Recorded data
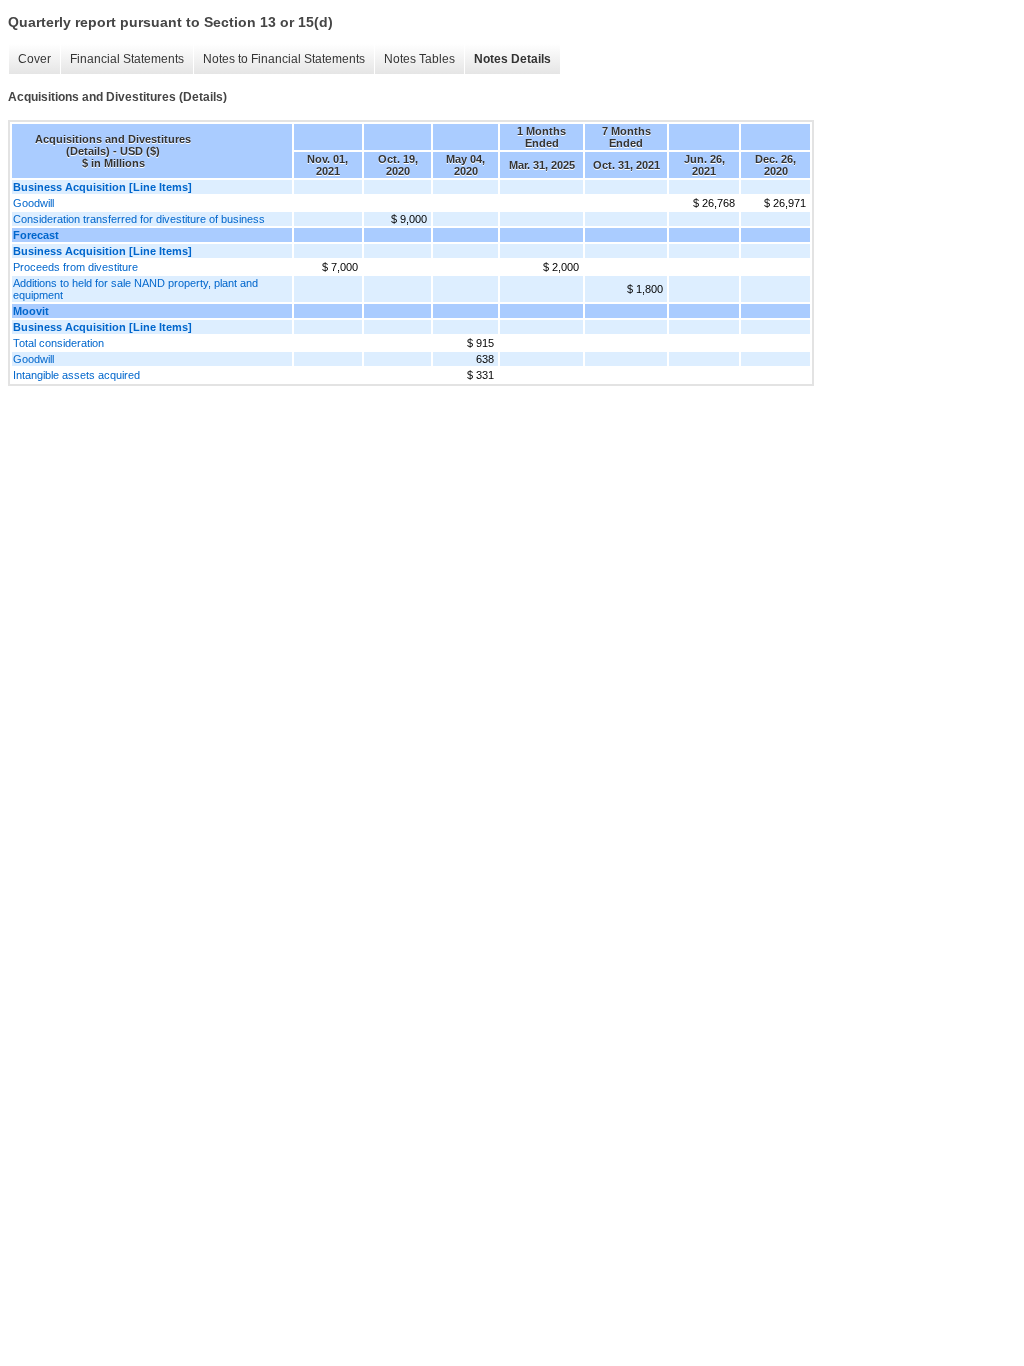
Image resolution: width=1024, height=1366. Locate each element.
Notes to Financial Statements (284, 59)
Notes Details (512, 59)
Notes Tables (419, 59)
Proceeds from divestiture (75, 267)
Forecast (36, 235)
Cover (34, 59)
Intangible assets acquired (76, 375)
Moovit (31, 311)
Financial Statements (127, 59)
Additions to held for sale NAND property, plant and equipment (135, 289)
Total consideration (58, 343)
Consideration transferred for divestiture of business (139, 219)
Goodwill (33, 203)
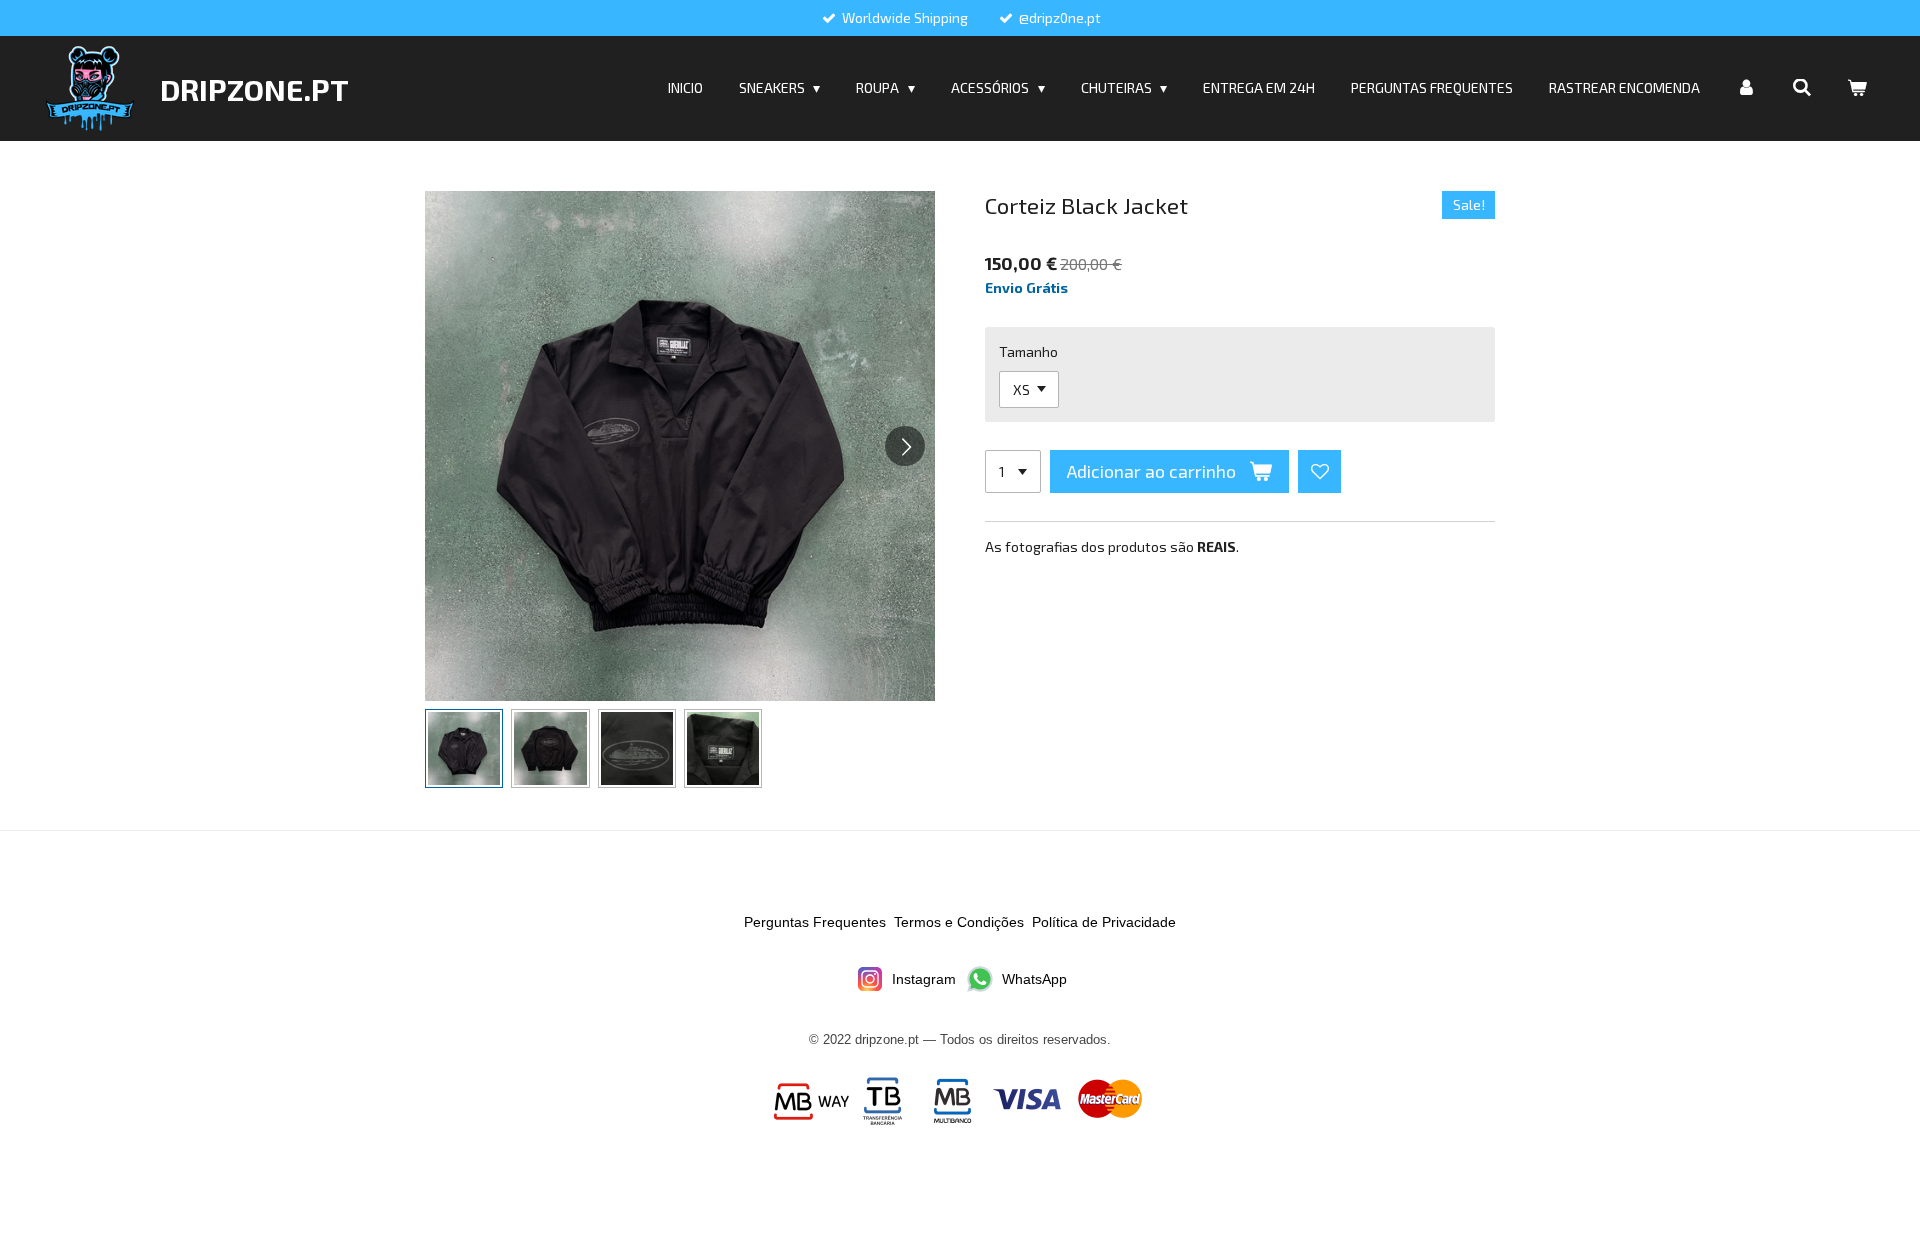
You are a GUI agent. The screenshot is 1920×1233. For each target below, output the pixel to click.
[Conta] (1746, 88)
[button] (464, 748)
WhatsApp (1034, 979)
==
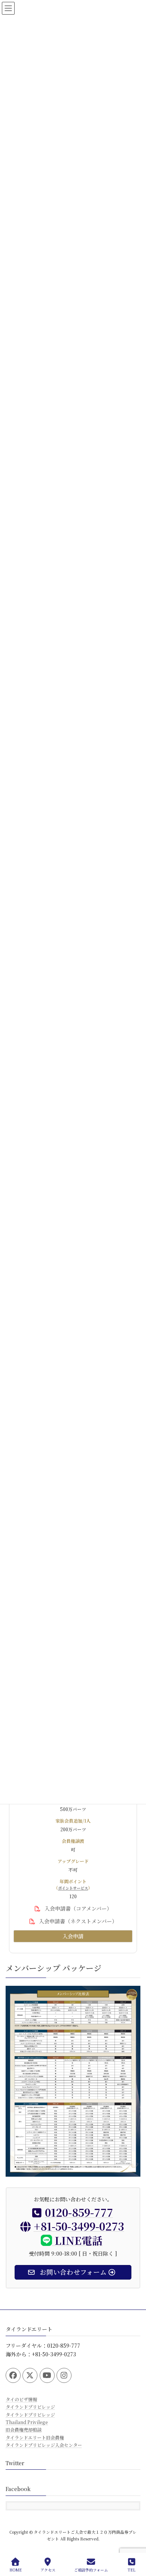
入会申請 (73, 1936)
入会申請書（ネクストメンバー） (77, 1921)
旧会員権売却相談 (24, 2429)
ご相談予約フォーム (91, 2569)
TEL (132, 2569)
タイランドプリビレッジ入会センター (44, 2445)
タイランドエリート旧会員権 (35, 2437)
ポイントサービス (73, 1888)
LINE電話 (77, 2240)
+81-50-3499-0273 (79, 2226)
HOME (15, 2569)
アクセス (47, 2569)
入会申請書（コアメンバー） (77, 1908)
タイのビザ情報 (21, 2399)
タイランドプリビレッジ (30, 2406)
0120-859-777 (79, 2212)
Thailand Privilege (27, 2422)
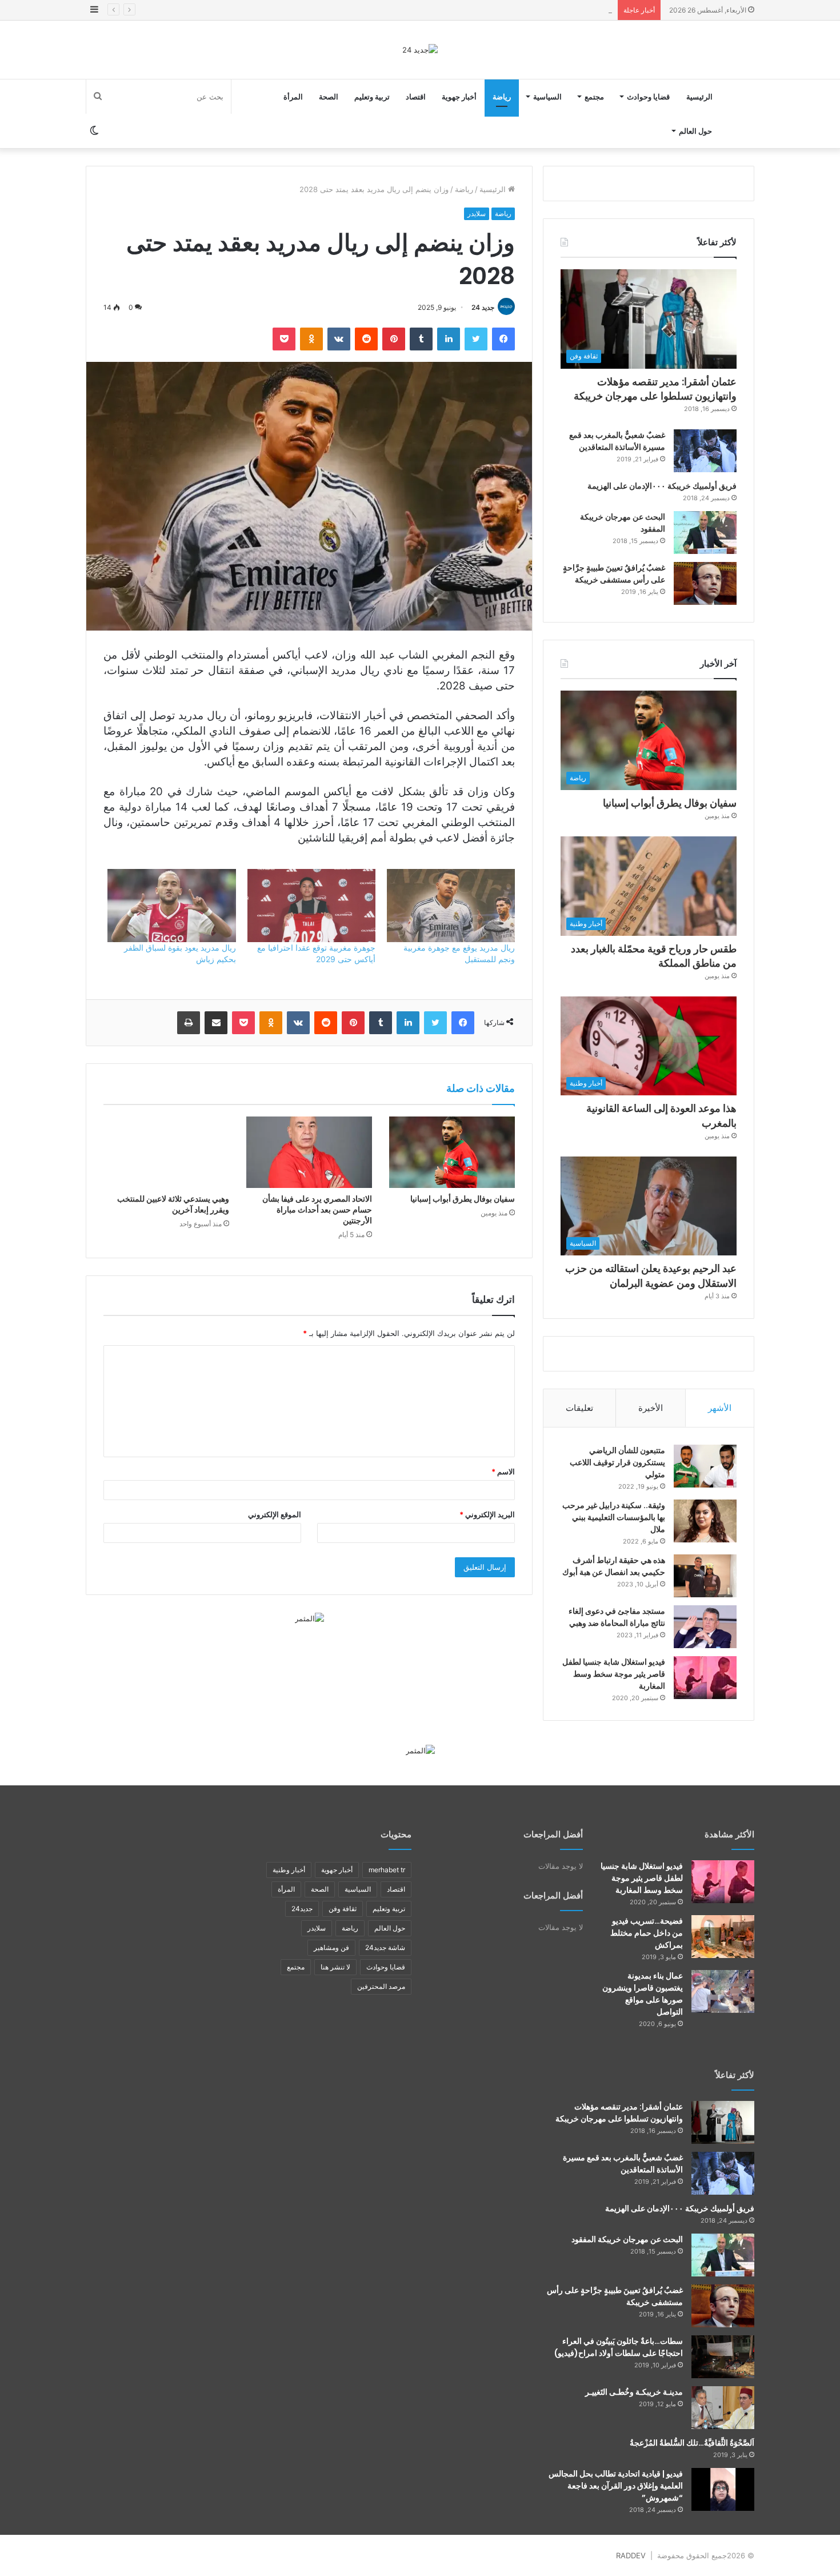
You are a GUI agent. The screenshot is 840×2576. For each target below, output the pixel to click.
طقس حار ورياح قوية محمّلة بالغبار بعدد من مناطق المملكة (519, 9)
---
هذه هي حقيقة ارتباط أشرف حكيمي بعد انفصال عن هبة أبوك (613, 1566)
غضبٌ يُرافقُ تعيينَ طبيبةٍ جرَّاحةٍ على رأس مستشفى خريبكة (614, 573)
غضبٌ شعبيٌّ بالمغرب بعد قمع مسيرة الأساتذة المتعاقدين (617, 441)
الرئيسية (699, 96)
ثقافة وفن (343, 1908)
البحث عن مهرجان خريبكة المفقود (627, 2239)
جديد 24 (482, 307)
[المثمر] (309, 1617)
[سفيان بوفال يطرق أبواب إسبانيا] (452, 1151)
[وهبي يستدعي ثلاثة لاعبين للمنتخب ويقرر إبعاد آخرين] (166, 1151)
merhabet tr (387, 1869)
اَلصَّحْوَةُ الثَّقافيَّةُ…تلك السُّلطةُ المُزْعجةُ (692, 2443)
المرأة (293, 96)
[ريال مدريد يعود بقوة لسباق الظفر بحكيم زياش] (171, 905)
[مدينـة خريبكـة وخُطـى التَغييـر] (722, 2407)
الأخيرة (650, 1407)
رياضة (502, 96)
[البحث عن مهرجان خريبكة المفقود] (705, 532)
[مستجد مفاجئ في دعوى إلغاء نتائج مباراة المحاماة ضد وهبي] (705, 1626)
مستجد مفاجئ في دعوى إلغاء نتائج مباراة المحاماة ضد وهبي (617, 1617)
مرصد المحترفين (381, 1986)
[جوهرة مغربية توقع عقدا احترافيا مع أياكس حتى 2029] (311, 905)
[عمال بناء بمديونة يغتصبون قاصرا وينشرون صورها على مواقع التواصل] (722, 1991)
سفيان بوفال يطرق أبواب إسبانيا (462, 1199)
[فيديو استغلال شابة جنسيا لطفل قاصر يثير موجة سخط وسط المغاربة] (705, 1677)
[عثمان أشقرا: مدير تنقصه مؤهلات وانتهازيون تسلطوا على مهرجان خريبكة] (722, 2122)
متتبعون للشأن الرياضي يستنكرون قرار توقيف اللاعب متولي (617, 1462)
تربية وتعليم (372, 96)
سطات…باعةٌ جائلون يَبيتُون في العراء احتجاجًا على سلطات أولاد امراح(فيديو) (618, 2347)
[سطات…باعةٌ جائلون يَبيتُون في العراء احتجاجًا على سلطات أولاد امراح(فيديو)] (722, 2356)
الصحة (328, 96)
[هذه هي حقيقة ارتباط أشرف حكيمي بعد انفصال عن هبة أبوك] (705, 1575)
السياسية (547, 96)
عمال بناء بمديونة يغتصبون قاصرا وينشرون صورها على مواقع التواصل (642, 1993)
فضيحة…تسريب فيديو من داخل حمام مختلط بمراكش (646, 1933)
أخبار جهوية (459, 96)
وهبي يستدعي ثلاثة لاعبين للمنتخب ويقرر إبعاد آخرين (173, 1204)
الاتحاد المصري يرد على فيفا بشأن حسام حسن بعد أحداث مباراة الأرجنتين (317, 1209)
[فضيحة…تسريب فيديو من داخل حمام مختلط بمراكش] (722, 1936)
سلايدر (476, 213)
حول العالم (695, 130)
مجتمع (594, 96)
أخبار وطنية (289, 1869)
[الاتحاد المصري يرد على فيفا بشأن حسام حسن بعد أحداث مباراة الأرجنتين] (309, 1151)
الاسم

- [WHAT IS REQUIRED]:
Copy out, from the records above, every line that holds the string "المفقود".

- [WRITTEN ANSWER]:
البحث عن مهرجان خريبكة المفقود (627, 2239)
[البحث عن مهرجان خريبكة المفقود] (705, 532)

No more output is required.